Q7h) Plot the log RPM of the first five genes in
subdata
. Explain the example below.
for (row in 1:5) {
boxplot(as.numeric(subdata[row,]), main = rownames(subdata)[row], ylab = "log RPM")
}
Q7i) Make a box plot of the log RPM subdata
for
each Signaling by Notch gene in genes
. Make a box per Mouse
Status. Explain the code below.
for (gene in genes) {
boxplot(as.numeric(subdata[rownames(subdata) == gene,]) ~ as.factor(subinfo$Status), main = gene, xlab = "Mouse Status", ylab = "log RPM")
}
Q7j) Use the following statistical test to determine if the difference in gene expression of gene “66354” is statistically significant.
v <- subdata["66354", subinfo$Status == "virgin"]

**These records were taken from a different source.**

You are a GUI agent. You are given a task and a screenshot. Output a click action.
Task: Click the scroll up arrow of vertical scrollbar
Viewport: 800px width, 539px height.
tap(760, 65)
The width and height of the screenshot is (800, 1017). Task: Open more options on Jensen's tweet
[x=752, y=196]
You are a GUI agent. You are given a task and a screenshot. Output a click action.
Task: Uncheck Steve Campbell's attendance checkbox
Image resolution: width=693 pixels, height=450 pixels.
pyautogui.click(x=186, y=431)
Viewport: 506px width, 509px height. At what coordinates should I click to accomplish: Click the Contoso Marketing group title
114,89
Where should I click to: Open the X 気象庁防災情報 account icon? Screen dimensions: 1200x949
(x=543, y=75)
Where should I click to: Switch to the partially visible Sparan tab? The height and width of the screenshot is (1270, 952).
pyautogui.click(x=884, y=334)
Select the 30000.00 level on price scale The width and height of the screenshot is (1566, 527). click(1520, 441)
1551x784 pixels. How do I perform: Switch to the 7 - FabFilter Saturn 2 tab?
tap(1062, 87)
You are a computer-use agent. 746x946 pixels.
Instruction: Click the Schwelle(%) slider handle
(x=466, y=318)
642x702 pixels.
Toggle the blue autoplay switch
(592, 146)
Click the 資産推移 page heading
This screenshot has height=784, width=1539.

l <- subdata["66354", subinfo$Status == "lactate"]
t.test(v,l)
Welch Two Sample t-test
data: v and l
t = 3.4233, df = 4.3375, p-value = 0.0235
alternative hypothesis: true difference in means is not equal to 0
95 percent confidence interval:
0.1138589 0.9540301
sample estimates:
mean of x mean of y
4.229219 3.695275
Q7k) Look at the “Signaling by Notch” gene boxplots, which one of these genes appears upregulated in lactating mice compared to virgin mice? See if you can find out if this gene and its expression is linked to lactogenesis in literature.
Save the script. Make sure your script is complete and you’ve added comments where necessary. Close the RStudio window. Don’t save the workspace image. Afterwards open your script and run all (hit Ctrl+Shift+Enter on your keyboard). Does everything work without throwing errors? If not, adapt your code and try each step of the analysis again until your whole script runs without error. This is the ultimate proof of reproducibility, nice for yourself, future coworkers, and science.
Download install_bioinf.R and open this script in RStudio. Follow the instructions inside the script.
\(^1\) Fu NY, Rios AC, Pal B, Soetanto R et al. EGF-mediated induction of Mcl-1 at the switch to lactation is essential for alveolar cell survival. Nat Cell Biol 2015 Apr;17(4):365-75.